IDENTIFICATION OF KEY MOLECULES IN PLACODE-DERIVED NEURONS THAT COORDINATE CHICK TRIGEMINAL GANGLIOGENESIS

Abstract

The trigeminal nerve is the largest of the cranial nerves, possessing three main branches (ophthalmic, maxillary, and mandibular) and relaying sensations of pain, touch, and temperature from the face and head to the brain. Cell bodies of this nerve are positioned in the trigeminal ganglion, which arises from the coalescence of neural crest cells and placode cells. These progenitor cells give rise to trigeminal sensory neurons, with placode cell differentiation occurring first. While the dual cellular origin of the trigeminal ganglion has been known for decades, the molecular mechanisms controlling trigeminal ganglion development remain obscure.
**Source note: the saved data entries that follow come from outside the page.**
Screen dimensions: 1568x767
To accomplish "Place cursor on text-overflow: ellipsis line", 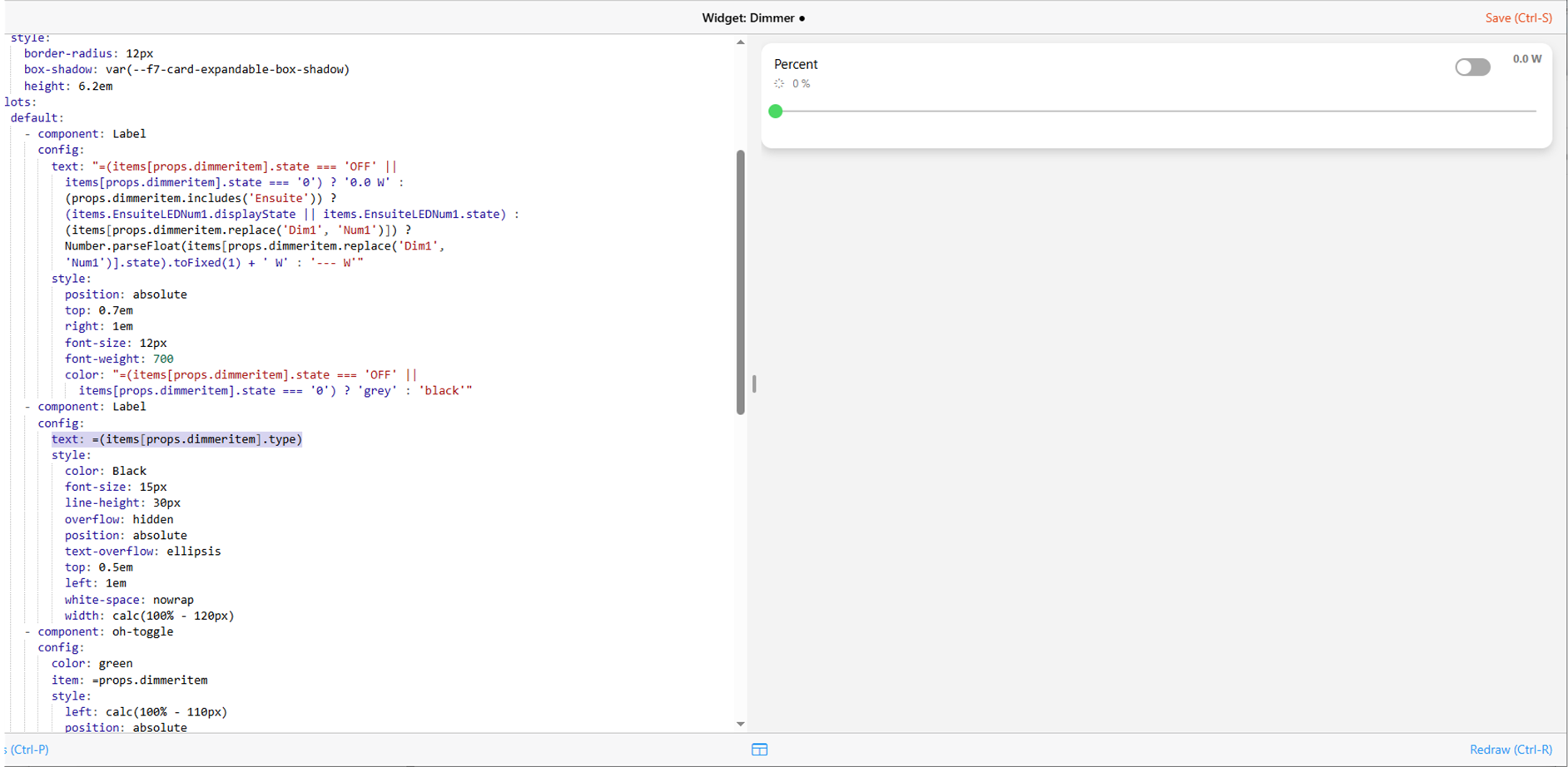I will pyautogui.click(x=142, y=552).
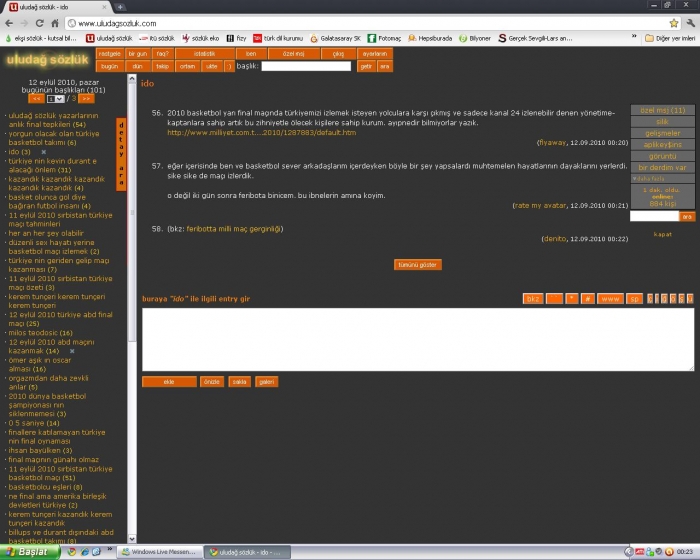
Task: Open a new browser tab
Action: tap(121, 7)
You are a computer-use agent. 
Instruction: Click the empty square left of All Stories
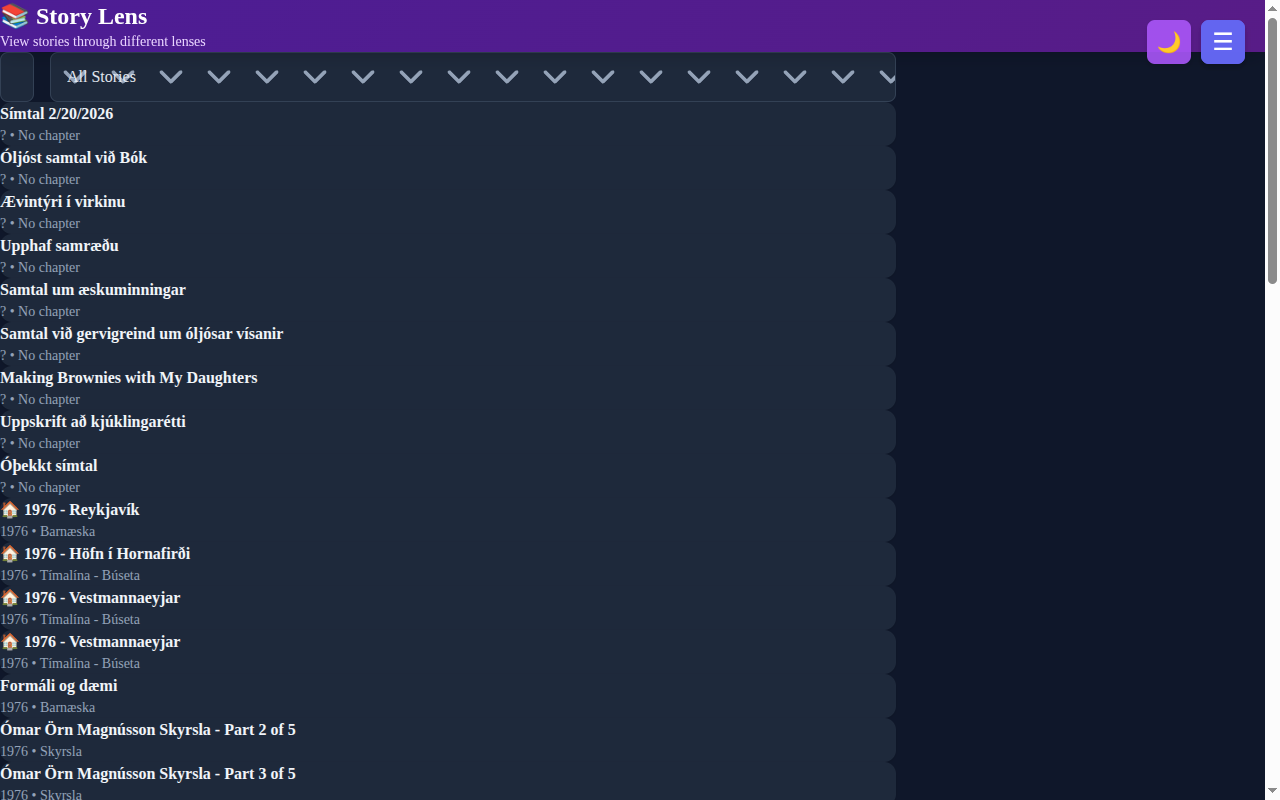click(17, 77)
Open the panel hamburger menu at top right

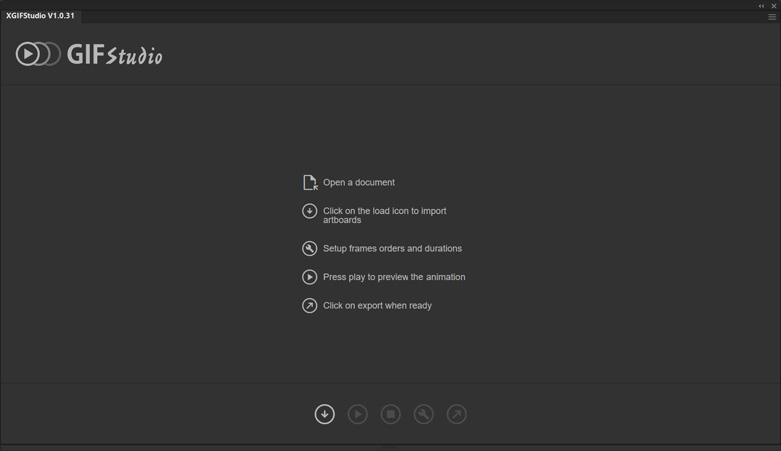(772, 17)
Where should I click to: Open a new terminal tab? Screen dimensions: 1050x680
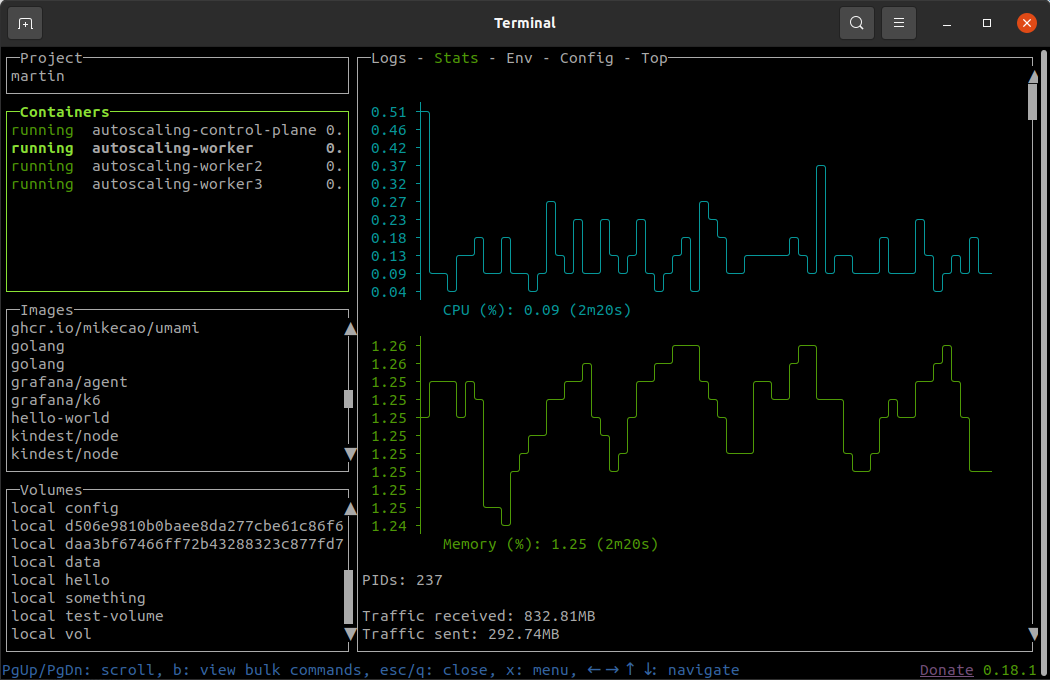coord(25,23)
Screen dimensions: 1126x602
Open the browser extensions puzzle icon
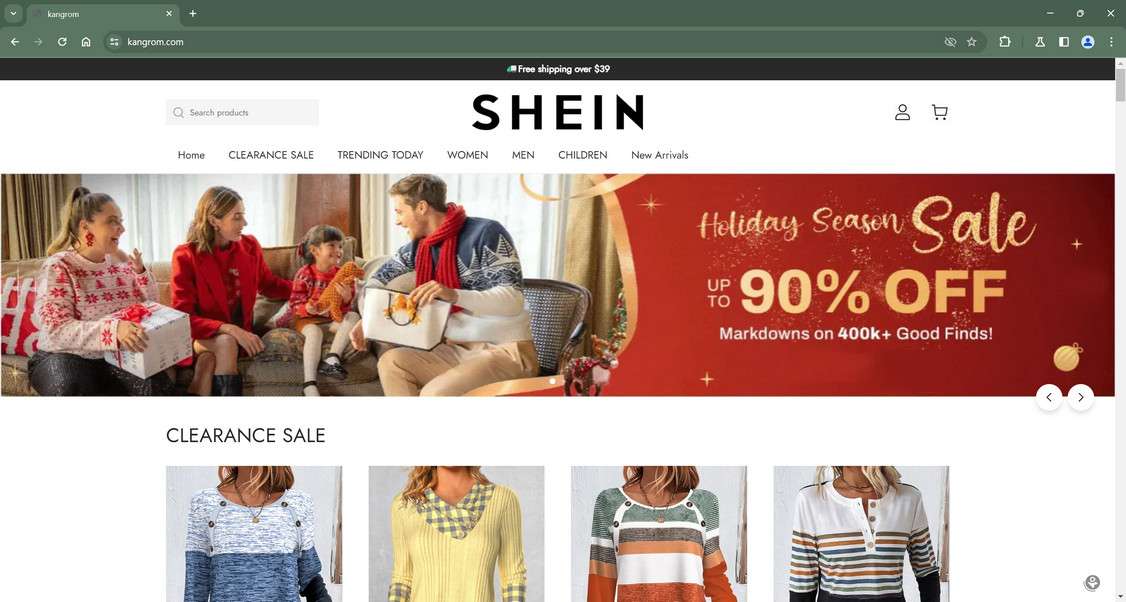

To elucidate molecules involved in this process, we performed RNAsequencing on the forming chick trigeminal ganglion when only placode cells contribute neurons and identified Neurogenin2 (Neurog2), Neuronal Differentiation 1 (NeuroD1), and Elongator acetyltransferase complex subunit 1 (Elp1) for further study. While Neurog2, NeuroD1, and Elp1 have established roles in neurogenesis in other systems, their functions in placode cells during trigeminal gangliogenesis had yet to be investigated. To address this, we used the chick embryo due to experimental advantages afforded by this model for the study of trigeminal placode cells and trigeminal ganglion development. Using morpholino antisense oligonucleotides, we depleted Neurog2, NeuroD1, or Elp1 from trigeminal placode cells and demonstrated each are essential for proper trigeminal ganglion development. Knockdown of Neurog2, NeuroD1, or Elp1 reduced trigeminal ganglion size and led to aberrant innervation of the eye by the ophthalmic branch. While depletion of Neurog2 and NeuroD1 had opposite effects on the width of the ophthalmic branch, Elp1 reduction appeared to have no effect. However, Elp1 knockdown led to less compact trigeminal ganglion nerve branches, decreased axon projections, and general disorganization of neurons and neural crest cells. Taken together with prior findings, our results suggest a novel interrelationship among Neurog2, NeuroD1, and Elp1 during trigeminal gangliogenesis. Our results have potential high significance for providing new insights into the function of Neurog2, NeuroD1, and Elp1 in trigeminal ganglion development and the etiology of human and animal diseases arising from defects in neural crest cells and/or placode cells.